Friday, November 23, 2007

Uncanny Couplets

I recently purchased a lit mag called Cranky at Pegasus in downtown Berkeley and then proceeded to take it home and read through it cover to cover (at least as far as poetry was concerned), interview and book reviews included. With exception of the books written of in the reviews, I think it would be accurate to say I had never read any of the poets represented in Cranky before. I can't say enough how often I sit down to read a magazine and put it down. I feel sort of jaded a lot of the times when it comes to literary magazines. I can't help wondering if the fact that these poets in Cranky are, for me at least, working under the radar screen allows them to be more imaginative in the way they present subject matter, etc.

For me, though, the most satisfying moment came in a poem by Julie Doxsee called 'Unfold.'

Here's the couplet I'm talking about:

out to be the hungry noises
you would whisper into my


If only I knew more about grammar I could talk about that floating my without its other part. Of course, the other part comes at the beginning of the next line after the stanza break. But whenever a poet breaks a line on a word that normally serves to qualify another word, I, as the reader, am left in a state of uncanny fulfillment. Suddenly 'my' (or 'those,' 'these,' 'your,' etc., even 'the' or 'and') becomes a complete entity in and of itself, not just conjunction or pronoun but noun. This is especially accentuated here coming as 'my' does at the end of a couplet.

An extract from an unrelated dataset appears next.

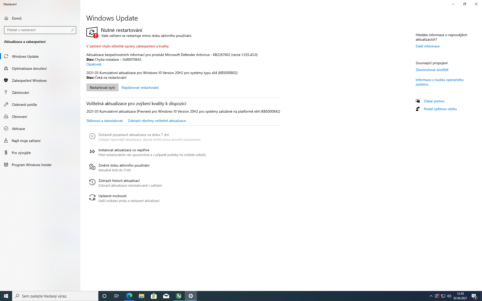Click the fast-forward icon for Instalovat aktualizace co nejdříve

pos(92,152)
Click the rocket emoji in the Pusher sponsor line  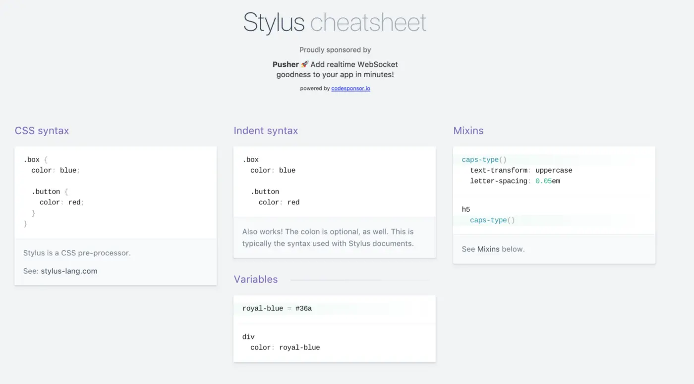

Splitting up the 'my' from what it qualifies serves another purpose, I think. Here's the next couplet:

mouth if the pretty
omissions died.

'Mouth if.' Hmmm. Suggesting that the mouth is not a sure thing at all and its existence is instead qualified by the action of another entity. Which echoes, it seems, the unwillingness of the 'my' to affix itself to the 'mouth.' Maybe for safety's sake, for self-preservation? I never thought about those 'yours' and 'thoses' and 'theses' at the end of lines as forming a protectorate of sorts. A way to shore up the speaker within the lyric, whatever that could mean. A way to remain undefined by additional entity.